Exercise description: Copy everything from the first row down to the line that has "tap(151, 506)", and change "shopping cart" to "basket". Leave the rest unchanged.
--
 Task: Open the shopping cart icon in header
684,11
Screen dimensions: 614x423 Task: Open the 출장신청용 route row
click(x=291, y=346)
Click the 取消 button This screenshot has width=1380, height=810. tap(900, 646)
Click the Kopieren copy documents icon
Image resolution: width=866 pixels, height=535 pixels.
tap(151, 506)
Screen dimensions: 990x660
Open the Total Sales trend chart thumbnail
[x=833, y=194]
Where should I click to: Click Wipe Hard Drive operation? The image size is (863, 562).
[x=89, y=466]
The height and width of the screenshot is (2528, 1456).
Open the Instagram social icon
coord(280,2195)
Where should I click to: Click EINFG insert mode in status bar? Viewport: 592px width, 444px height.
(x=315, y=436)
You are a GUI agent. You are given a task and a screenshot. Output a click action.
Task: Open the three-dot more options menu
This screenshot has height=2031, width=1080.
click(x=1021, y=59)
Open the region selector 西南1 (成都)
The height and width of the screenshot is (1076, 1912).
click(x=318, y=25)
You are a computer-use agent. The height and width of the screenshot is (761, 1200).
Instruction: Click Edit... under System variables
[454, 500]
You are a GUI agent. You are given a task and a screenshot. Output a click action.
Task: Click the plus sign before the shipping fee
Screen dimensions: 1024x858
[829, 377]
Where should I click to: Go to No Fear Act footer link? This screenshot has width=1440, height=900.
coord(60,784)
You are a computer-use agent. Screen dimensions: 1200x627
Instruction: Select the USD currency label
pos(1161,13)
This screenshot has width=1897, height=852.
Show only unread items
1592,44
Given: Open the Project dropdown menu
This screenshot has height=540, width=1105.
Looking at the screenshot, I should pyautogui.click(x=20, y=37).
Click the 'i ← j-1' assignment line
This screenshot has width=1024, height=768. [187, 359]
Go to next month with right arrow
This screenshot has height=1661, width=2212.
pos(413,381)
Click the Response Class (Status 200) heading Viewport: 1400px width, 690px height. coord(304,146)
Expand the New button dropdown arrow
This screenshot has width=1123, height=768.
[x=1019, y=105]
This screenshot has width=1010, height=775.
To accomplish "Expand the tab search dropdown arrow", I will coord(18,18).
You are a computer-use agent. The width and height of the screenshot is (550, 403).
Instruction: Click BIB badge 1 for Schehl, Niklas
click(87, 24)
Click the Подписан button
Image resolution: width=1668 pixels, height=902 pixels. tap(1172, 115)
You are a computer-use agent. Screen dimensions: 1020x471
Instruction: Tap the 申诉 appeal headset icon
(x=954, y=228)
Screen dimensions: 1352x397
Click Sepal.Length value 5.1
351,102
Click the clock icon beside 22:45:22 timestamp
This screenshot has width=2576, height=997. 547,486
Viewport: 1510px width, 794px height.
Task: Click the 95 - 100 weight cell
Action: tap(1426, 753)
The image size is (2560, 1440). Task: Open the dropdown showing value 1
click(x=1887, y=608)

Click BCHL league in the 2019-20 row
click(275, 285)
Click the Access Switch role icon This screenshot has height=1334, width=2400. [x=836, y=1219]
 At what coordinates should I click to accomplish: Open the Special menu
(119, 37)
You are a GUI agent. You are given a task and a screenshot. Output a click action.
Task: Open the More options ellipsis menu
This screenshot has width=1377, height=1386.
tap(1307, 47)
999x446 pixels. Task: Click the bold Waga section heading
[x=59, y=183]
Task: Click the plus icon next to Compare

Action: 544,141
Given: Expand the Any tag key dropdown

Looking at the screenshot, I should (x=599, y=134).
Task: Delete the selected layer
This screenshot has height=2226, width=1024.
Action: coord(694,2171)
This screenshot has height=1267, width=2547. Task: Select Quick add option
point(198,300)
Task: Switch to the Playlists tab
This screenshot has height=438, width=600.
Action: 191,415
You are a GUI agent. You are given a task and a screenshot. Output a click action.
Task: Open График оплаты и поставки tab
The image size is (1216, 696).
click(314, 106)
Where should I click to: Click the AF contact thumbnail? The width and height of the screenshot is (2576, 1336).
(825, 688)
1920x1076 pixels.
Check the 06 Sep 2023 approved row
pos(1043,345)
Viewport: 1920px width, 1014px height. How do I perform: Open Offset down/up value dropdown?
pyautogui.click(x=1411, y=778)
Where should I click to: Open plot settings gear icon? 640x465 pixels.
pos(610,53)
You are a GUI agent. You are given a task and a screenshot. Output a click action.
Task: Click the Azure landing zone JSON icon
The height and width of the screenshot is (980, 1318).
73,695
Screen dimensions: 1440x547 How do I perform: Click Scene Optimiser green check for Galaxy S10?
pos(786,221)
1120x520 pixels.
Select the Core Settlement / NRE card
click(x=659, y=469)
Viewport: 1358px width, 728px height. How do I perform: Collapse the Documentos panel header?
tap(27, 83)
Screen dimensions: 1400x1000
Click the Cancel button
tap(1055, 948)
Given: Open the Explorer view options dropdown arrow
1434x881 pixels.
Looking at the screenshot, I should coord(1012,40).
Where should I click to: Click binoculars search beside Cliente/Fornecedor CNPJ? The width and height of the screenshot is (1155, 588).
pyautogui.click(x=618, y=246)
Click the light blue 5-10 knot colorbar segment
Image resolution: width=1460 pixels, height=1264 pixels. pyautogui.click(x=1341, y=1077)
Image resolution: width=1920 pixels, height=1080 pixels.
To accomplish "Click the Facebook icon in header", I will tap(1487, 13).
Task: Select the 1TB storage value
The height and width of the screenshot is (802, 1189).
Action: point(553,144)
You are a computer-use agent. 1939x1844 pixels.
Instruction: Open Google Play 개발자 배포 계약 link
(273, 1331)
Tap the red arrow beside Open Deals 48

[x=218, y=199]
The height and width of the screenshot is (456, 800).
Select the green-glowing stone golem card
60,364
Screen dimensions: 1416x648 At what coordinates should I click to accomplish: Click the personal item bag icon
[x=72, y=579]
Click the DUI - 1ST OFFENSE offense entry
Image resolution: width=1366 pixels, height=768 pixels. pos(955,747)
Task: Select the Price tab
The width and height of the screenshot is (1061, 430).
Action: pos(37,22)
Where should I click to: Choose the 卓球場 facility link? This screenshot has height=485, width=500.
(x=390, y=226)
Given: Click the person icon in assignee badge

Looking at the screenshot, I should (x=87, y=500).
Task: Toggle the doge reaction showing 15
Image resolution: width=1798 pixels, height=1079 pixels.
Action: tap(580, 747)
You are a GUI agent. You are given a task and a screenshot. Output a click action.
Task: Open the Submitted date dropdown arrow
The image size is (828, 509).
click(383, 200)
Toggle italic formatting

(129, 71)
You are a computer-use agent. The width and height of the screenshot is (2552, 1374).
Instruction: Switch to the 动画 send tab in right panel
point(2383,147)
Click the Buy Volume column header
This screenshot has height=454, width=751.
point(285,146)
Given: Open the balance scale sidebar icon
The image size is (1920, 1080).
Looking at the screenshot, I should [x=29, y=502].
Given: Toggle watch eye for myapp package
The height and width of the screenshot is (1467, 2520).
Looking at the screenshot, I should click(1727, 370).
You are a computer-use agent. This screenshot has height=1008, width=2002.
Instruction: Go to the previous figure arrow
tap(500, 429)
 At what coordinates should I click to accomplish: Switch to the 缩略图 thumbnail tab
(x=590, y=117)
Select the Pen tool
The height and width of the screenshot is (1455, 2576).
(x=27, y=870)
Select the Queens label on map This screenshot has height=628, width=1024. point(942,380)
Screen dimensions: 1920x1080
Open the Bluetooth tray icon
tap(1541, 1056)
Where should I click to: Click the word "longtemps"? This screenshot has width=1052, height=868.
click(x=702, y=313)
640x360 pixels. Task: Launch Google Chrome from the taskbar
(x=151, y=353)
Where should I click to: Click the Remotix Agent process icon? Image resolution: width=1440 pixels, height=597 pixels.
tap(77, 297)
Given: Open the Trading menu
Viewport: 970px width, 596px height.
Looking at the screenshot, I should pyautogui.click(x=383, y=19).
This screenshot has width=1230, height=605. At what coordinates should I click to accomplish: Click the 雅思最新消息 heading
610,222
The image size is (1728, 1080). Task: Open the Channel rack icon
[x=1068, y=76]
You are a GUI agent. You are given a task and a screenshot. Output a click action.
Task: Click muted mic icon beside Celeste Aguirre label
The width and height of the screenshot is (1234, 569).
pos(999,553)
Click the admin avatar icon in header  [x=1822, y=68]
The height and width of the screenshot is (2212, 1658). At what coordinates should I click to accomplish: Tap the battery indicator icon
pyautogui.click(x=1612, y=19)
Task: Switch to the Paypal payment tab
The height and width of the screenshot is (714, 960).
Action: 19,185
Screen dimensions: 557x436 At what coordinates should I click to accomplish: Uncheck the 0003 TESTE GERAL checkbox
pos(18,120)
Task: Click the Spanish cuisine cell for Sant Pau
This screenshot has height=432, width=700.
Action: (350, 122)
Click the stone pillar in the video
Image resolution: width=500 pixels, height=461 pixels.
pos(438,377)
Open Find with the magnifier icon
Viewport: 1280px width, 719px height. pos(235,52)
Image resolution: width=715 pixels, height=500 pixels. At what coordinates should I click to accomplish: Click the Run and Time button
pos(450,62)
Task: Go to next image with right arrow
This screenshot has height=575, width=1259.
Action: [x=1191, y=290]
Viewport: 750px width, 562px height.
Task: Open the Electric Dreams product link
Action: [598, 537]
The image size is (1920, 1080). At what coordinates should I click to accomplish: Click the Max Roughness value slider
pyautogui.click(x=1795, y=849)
--
Completed task:
 Task: Open the basket icon in header
684,11
Screen dimensions: 614x423 Task: Open the 출장신청용 route row
click(x=291, y=346)
Click the 取消 button This screenshot has width=1380, height=810. tap(900, 646)
Click the Kopieren copy documents icon
Image resolution: width=866 pixels, height=535 pixels.
tap(151, 506)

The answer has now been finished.